§ Opis zadania
Przepisz wszystkie wiersze materiału, zamieniając „Select” na „Choose” i nie zmieniając niczego poza tym. Obrazy pomiń w odpowiedzi.

··· Podany materiał

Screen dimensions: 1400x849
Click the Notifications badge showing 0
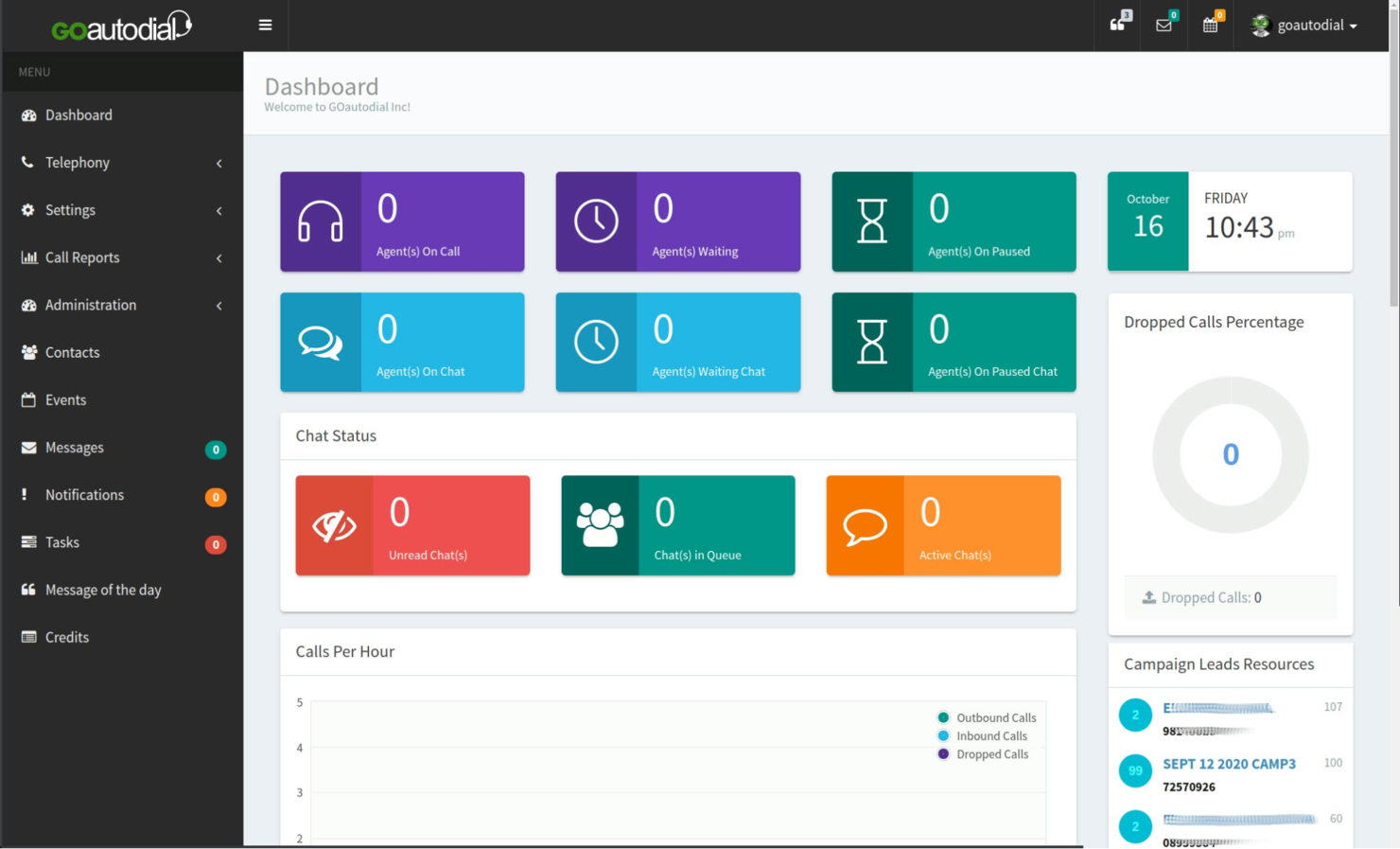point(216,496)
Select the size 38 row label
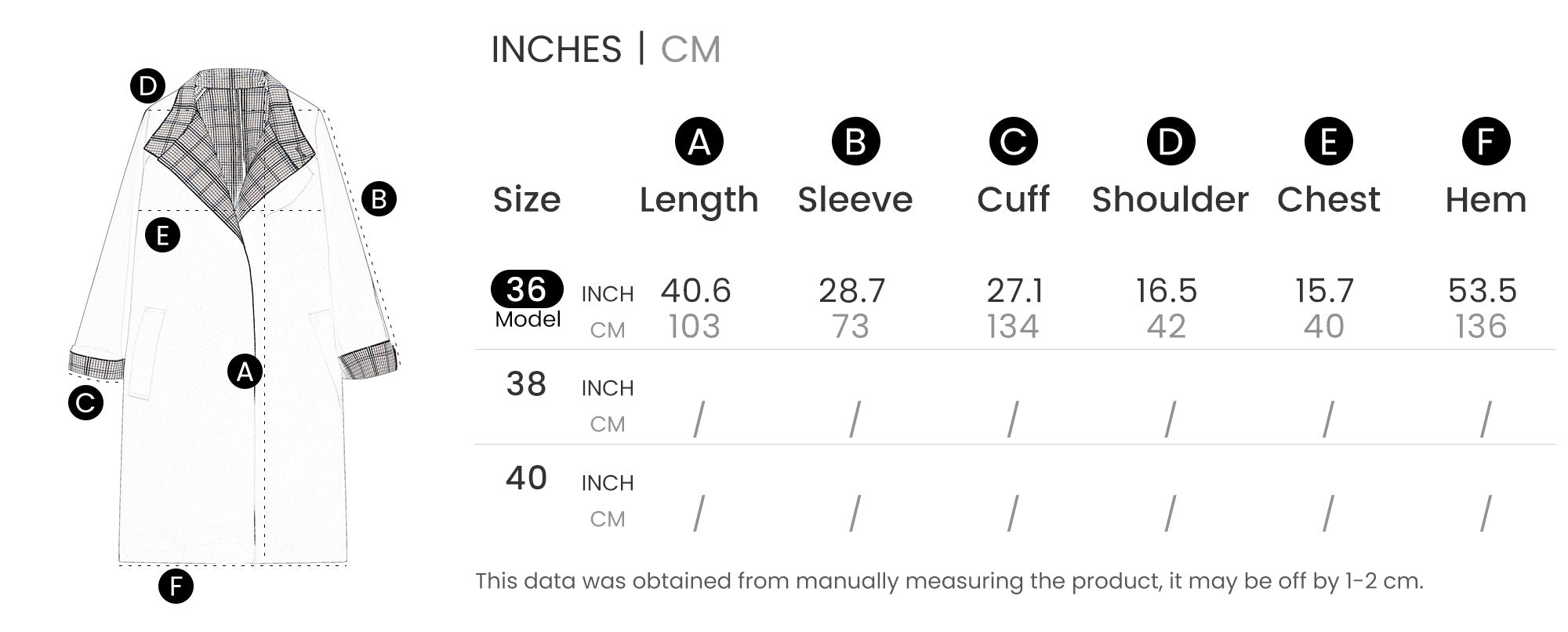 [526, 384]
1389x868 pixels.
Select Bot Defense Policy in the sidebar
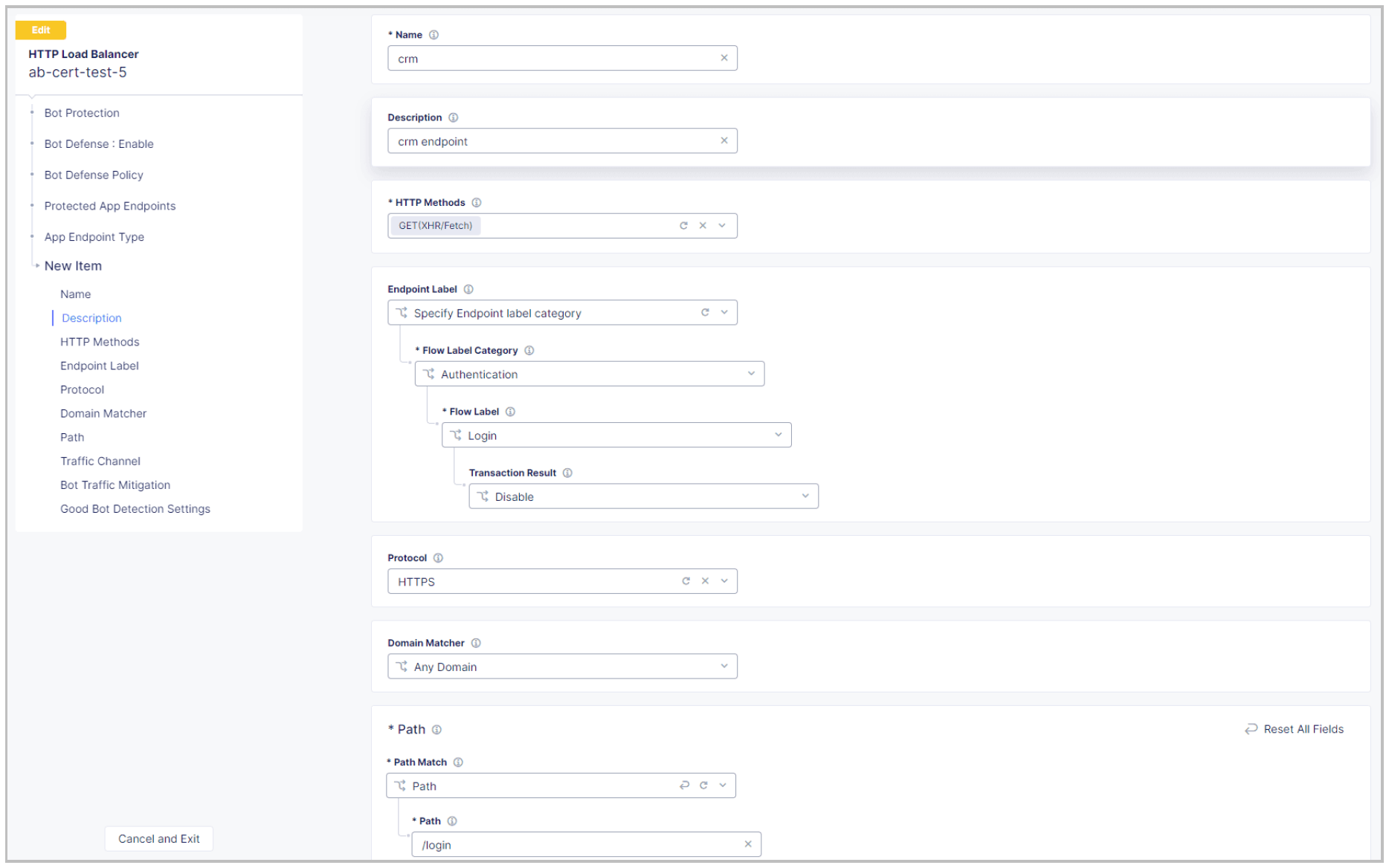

······

§ Wykonane zadanie
Screen dimensions: 1400x849
Click the Notifications badge showing 0
point(216,496)
Choose the size 38 row label
 [526, 384]
1389x868 pixels.
Choose Bot Defense Policy in the sidebar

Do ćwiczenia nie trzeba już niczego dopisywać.